Ia menegaskan bahwa praktik siswa titipan akan membuat sekolah swasta kekurangan murid. Supian mengatakan, secara fungsi, ijazah, dan lulusan dari sekolah negeri dan swasta adalah setara dan memiliki tujuan yang sama untuk mencerdaskan kehidupan bangsa.

"Sekolah swasta dan sekolah negeri sama-sama mengikuti standar kurikulum nasional yang ditetapkan oleh pemerintah. Ijazahnya memiliki kedudukan yang sama untuk melanjutkan pendidikan ke jenjang yang lebih tinggi atau melamar pekerjaan, " jelas dia.

Ilustrasi. Medcom

Namun, sambung Supian, terdapat adanya  perbedaan nyata di antara keduanya seperti kepemilikan dan pendanaan.
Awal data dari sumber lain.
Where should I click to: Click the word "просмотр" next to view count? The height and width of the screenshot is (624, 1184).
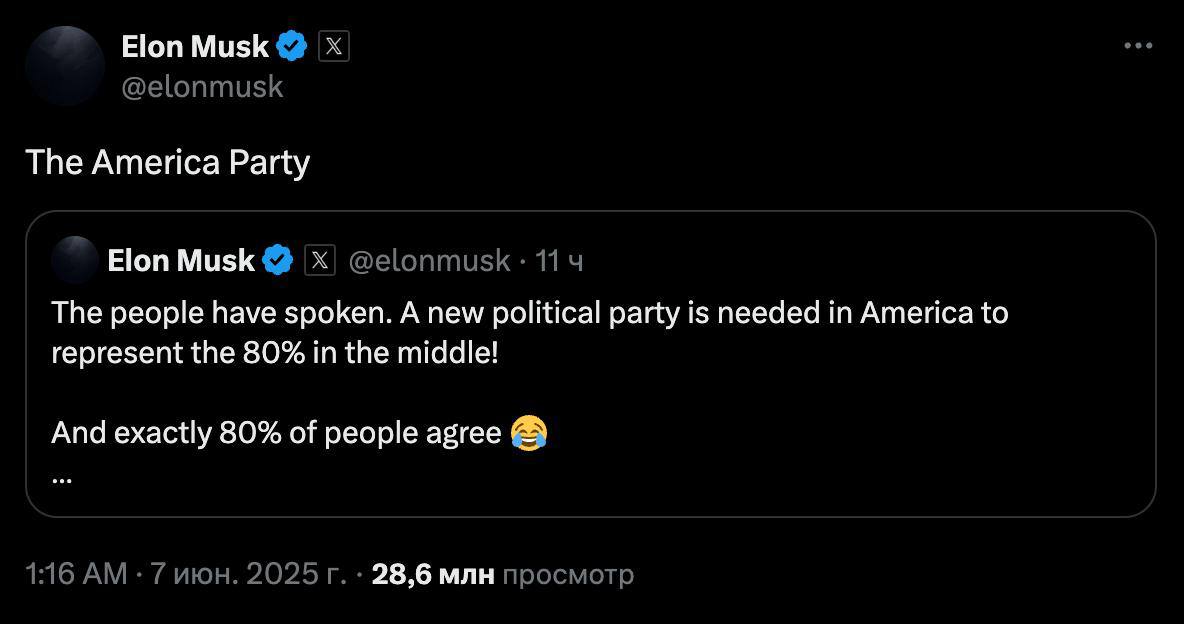[568, 575]
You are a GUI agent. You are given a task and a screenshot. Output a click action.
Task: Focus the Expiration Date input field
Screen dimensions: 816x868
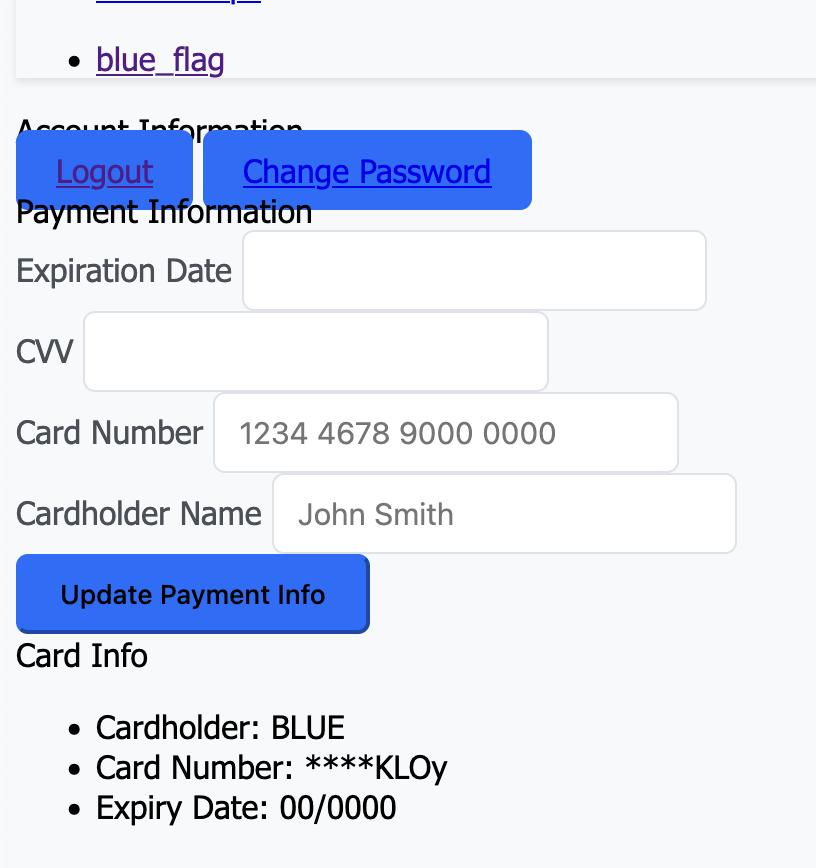[474, 271]
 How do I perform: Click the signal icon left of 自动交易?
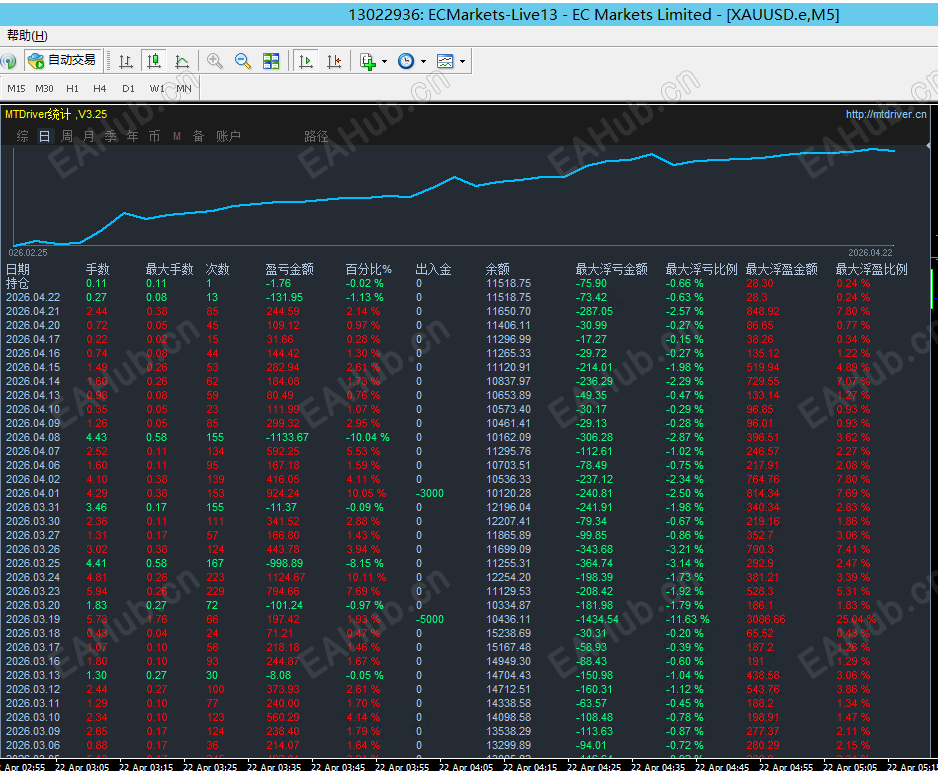[8, 61]
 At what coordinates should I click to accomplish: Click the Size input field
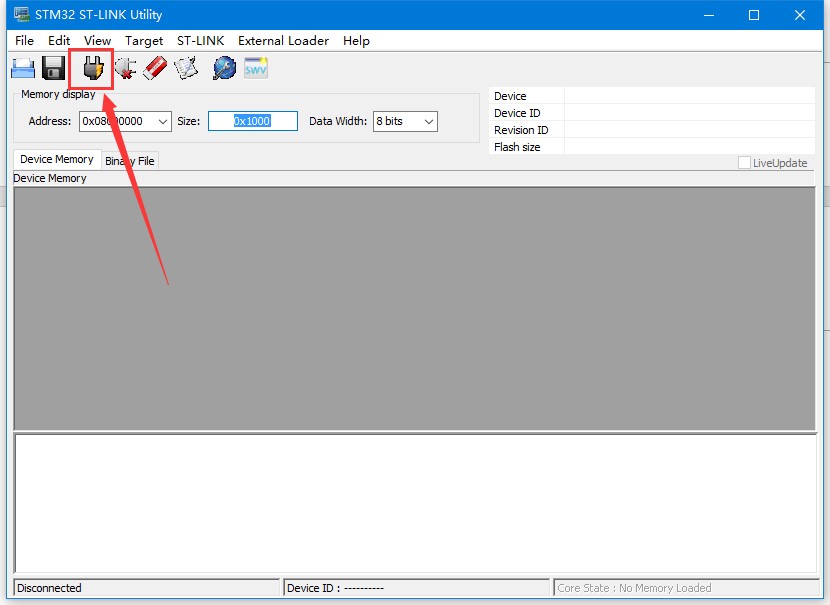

Sekolah negeri didanai dan dikelola langsung oleh pemerintah pusat atau daerah, sumbangan pembinaan pendidikan (SPP) sekolah negeri lebih terjangkau atau bahkan gratis berkat subsidi pemerintah.

Sedangkan sekolah swasta dikelola oleh individu atau yayasan masyarakat yang pemasukannya mengandalkan dana dari masyarakat. "Sekolah swasta umumnya memerlukan biaya pendaftaran dan SPP bulanan dari siswa," ucap dia.

Karena itu, kata dia, Pemkot Depok menggandeng yayasan dan sekolah swasta melalui program kolaborasi untuk menampung lulusan atau calon siswa baru yang tidak tertampung di sekolah negeri. Skema ini berupa pemberian subsidi  bagi siswa untuk bersekolah di swasta.

"Pemkot Depok 2026-2027  menggandeng 52  sekolah swasta untuk menampung puluhan ribu siswa yang tidak tertampung di sekolah negeri. Pemerintah menyiapkan bantuan sebesar Rp3 juta  juta per siswa setiap tahunnya untuk menutupi uang pangkal dan biaya bulanan, " ungkap dia.